The next stop is in Italy. Here, Lorenzo Nannariello, Sustainability Manager, and Gabriele Borelli, Strategic Partnership Coordinator, have been working closely with a large polyAl recycler and a filament producer for 3D printing applications to accelerate secondary uses for recycled carton packaging.
“We connected with Filoalfa®, an Italian brand that specialises in producing and distributing 3D printing filaments because they’ve been developing more environmentally friendly formulations for filaments in recent years,” says Gabriele.
Filoalfa’s newest product, ALFAPAK 3D, is made mainly of recycled polyAl that come from Tetra Pak beverage cartons.
The ALFAPAK3D filament is still new, but it already looks to have a lot of potential – according to Gabriele, it will be ideal for product that are meant to be used outside since polyAl is highly weather-resistant.
“I think it’s a great example of what’s possible with polyAl, and we’re only just beginning to uncover all the potential uses it has. We want to keep expanding on that and continuously expand our use of polyAl as a valuable secondary raw material that can contribute to a circular economy,” Lorenzo says.

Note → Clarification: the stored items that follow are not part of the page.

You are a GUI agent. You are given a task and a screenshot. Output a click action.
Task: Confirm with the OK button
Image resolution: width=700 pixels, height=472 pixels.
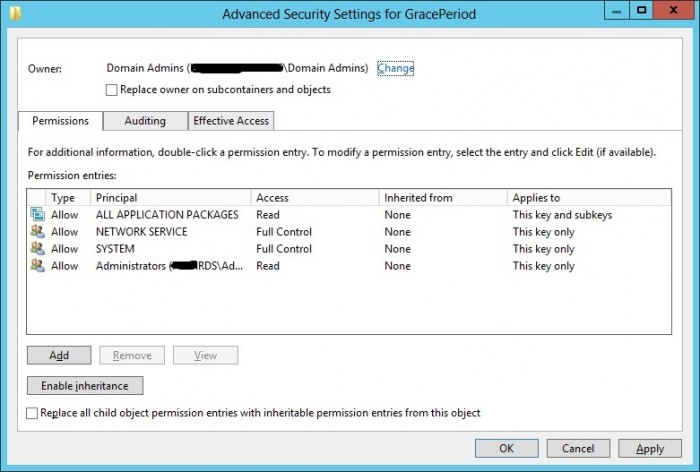507,448
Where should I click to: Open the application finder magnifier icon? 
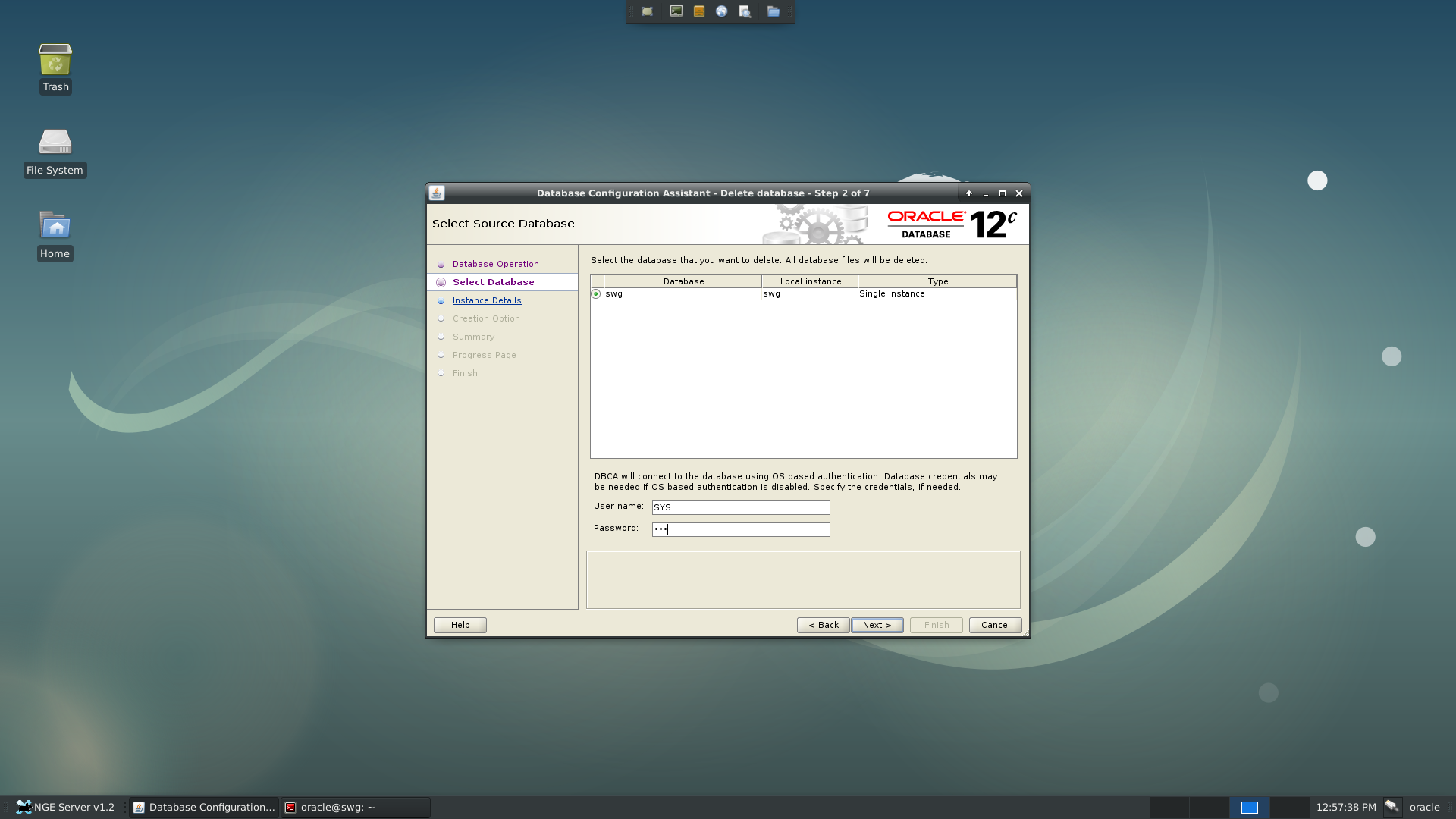click(745, 11)
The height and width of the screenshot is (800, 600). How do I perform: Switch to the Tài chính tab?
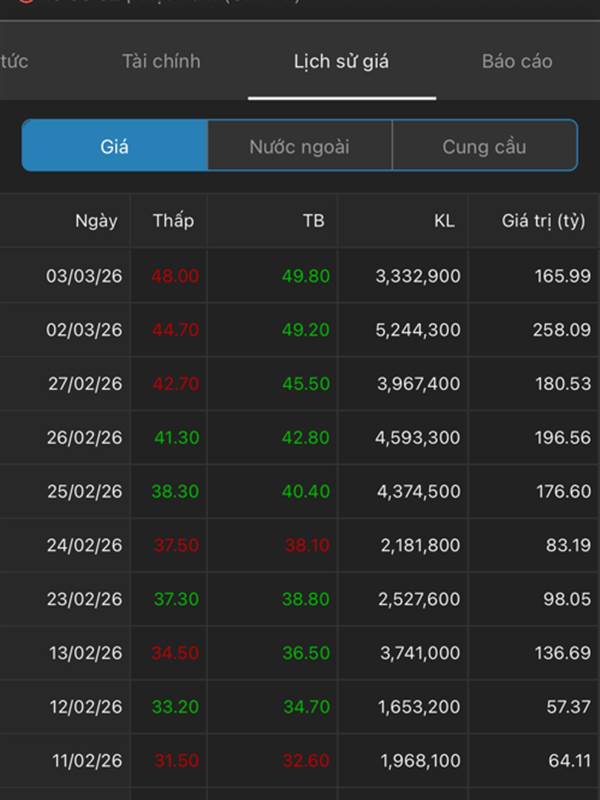pyautogui.click(x=161, y=61)
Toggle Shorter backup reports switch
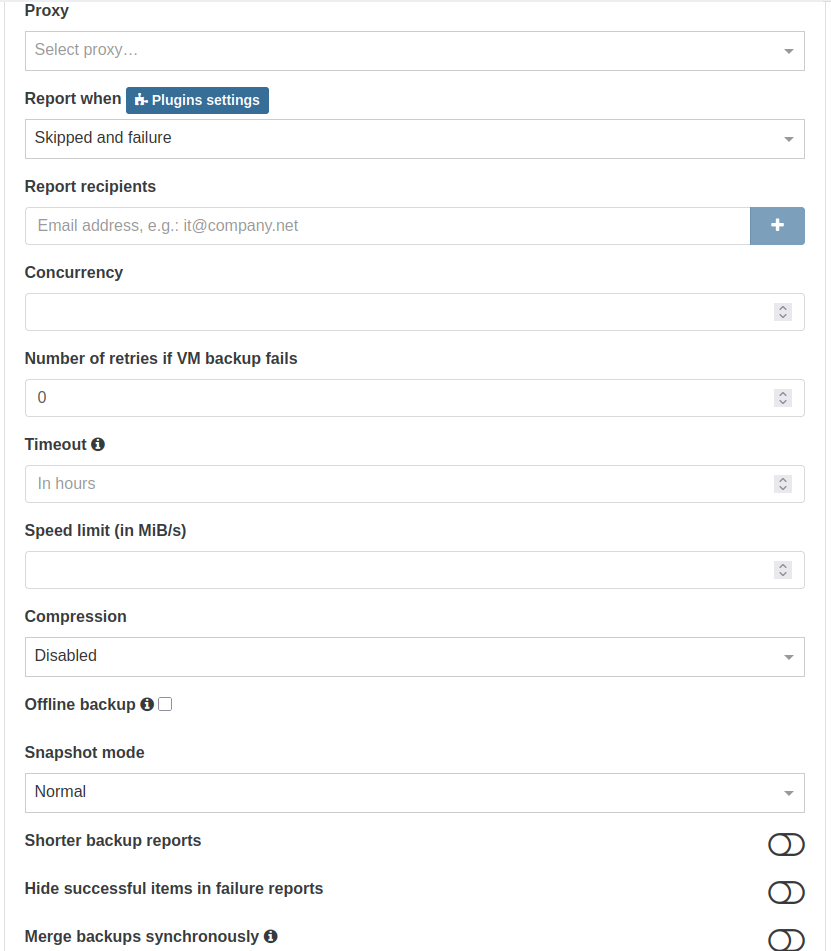Viewport: 831px width, 951px height. [786, 845]
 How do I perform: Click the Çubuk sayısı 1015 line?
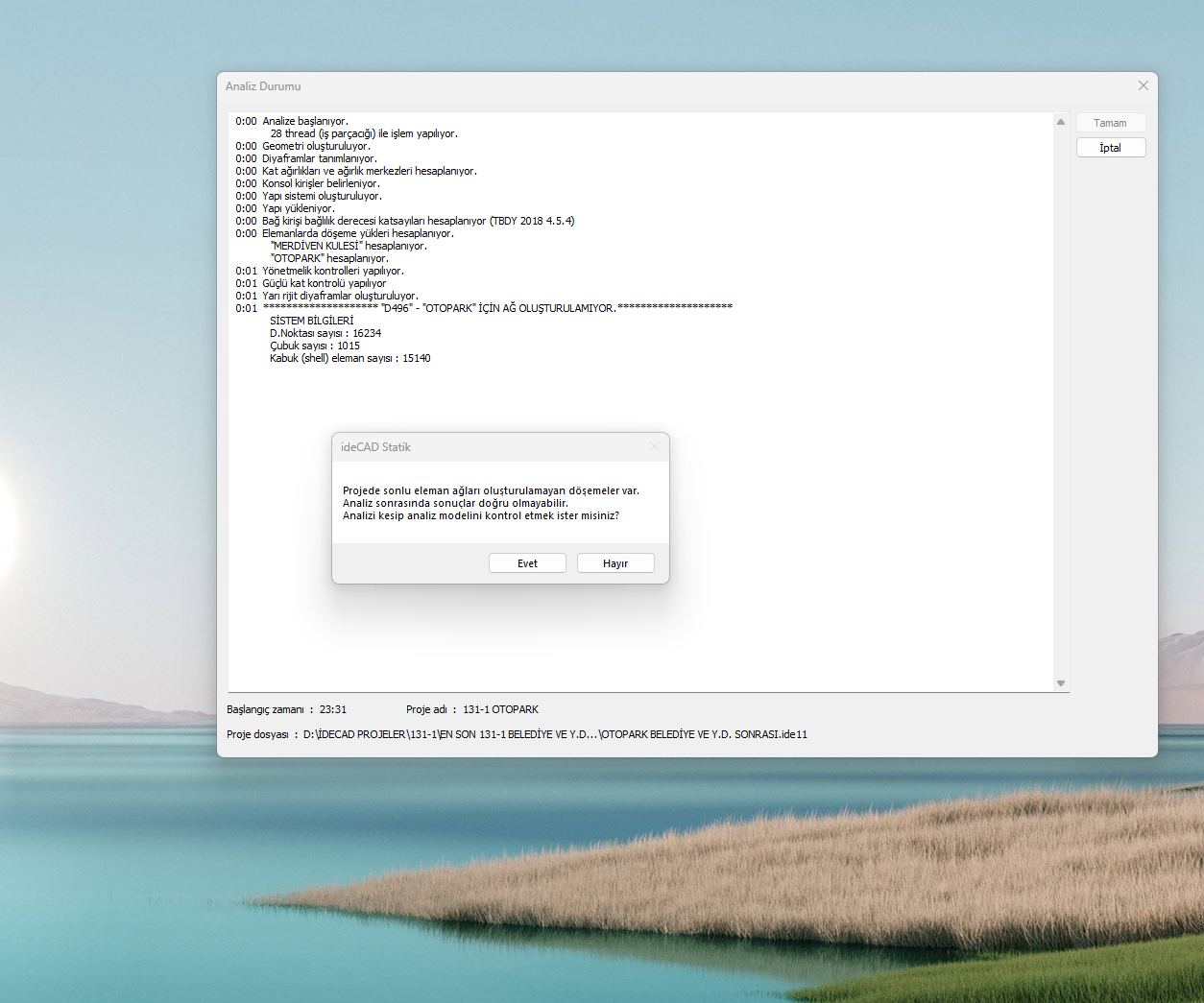[314, 346]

Aectual, a design brand based in Amsterdam, has previously worked with our Workplace Experience and Real Estate team to develop a series of interior objects made entirely of polyAl.

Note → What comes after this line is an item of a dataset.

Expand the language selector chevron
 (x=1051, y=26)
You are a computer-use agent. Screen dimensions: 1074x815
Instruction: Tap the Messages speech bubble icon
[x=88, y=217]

This year, during a renovation of the Singapore office, the collaboration with Aectual was picked up again to create 3D-printed furniture made entirely from polyAl. The Singapore office was decked out with a new Aectual x Tetra Pak concept line that includes stylish and functional stools, planters, wall panels, and window screens.
“The recent transformation of our Singapore office shows our commitment to creating sustainable workplaces that contribute to a healthier planet while enhancing employee wellbeing,” says Martin Rollyman, who is part of Tetra Pak’s Asia Pacific Workplace Projects team.
The last point, in particular, was crucial for Martin and his colleagues. The designs from Aectual made it possible to build a workplace that promotes inclusiveness, collaboration and flexibility.
“The new workspace is very accessible and easy to move about, and we’ve created spaces for wellness and activities so employees can recharge whenever they need it,” says Martin.
The Aectual collaboration project is now expanding and being rolled out across Tetra Pak’s locations worldwide, including in Beijing, Lund, Modena and Jakarta.